Exactly 10 years ago I was running a marketing database project. My employer had spent large sums of money collecting data into a data warehouse, only to belatedly realise that the benefit lay in accessing the data for use in real business situations – and that we were unable to do. I was handed the poisoned chalice of harvesting the marketing benefits.
Aiding me in this task were two ladies whose dedication to the finest details of compiling useful data was legendary. As serendipity would have it I met one again this week for the first time since we successfully completed our project. So I dedicate this feature to Kate Lennard and Debbie Atherton in the hope that I can pass on the wisdom we acquired about turning data into intelligence.
Listening and learning
Many commentators talk about customer engagement as if it was a single state. It isn’t - it’s the process of building up a relationship. You can engage someone in a conversation and as the relationship develops, and you learn more, you may eventually engage in a partnership. Along the way there are many other stages of engagement, all facilitated by the great ‘selling’ art of listening and learning.
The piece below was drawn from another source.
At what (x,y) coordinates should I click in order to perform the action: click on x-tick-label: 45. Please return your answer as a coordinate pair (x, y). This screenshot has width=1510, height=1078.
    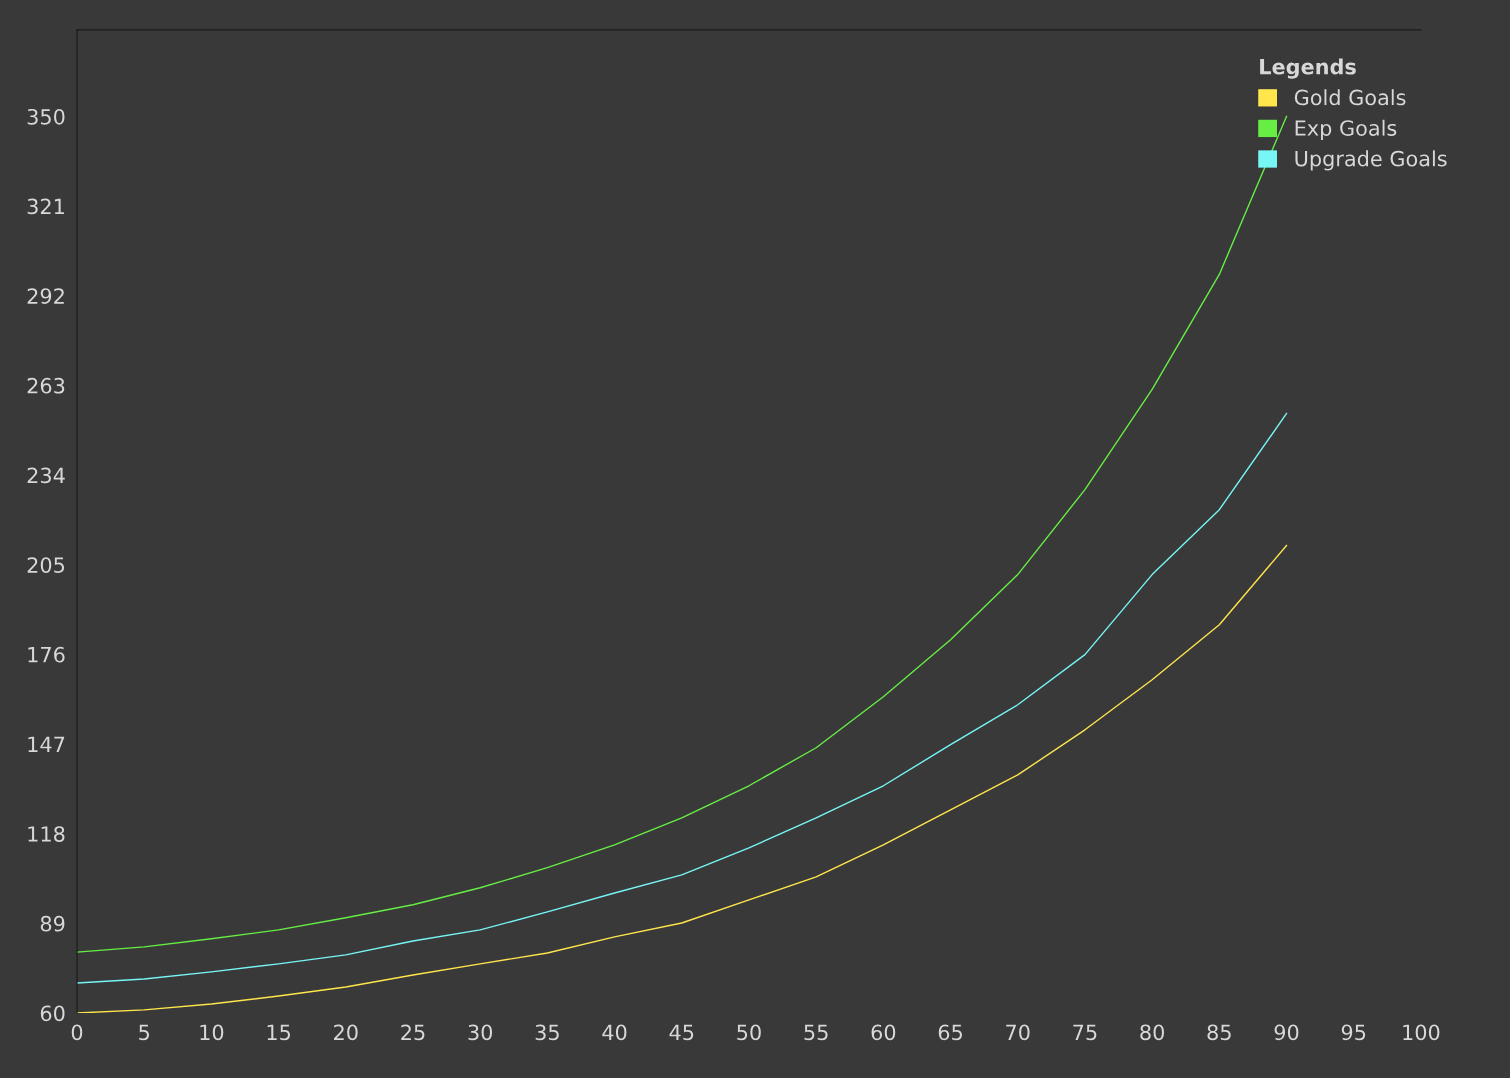
    Looking at the image, I should click on (682, 1032).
In the corporate context 'listening and learning' means collecting data and turning it into actionable insight - a process fraught with difficulty as all those still seeking a single view of the customer know only too well. Drowning in data in a desert of insight is unfortunately an all too familiar experience. And worse still are the crocodiles that lurk in the waters - frustrated customers who give false data, or sign up to preference schemes to keep organisations at bay. 14.8 million UK numbers are now registered with the telephone preference scheme alone.
Customers should not be blamed for this. They feel hunted by junk mail, intrusive cold calling and fatuous communications at every turn. Everyone wants their data - particularly the commoditised list brokers seeking competitive advantage - their renewal dates, their family interests and their lifestyles. But few see it used to give them back value. So they sign up to preference schemes, deregister from the electoral roll and refuse to opt-in to e-mail as they update their anti-spam filters.
The UK Government is threatening to up the ante with even more intrusive surveillance – only this week an Act went through parliament to allow over 600 public organisations to access our mobile and landline call logs, which telecom companies are now obliged to keep for a year. And so the situation can only get worse.
Customers know their data is valuable and they are beginning to trade in it. Open ID’s, where customers keep their own ID and data for online access and personal databanks (see Company relationship management), are slowly emerging.
CRM has always been about delivering personal propositions (now known as 'customer experience') at the centre of information-led relationship building (now known as 'customer engagement'). So let’s take a deeper look at listening and learning.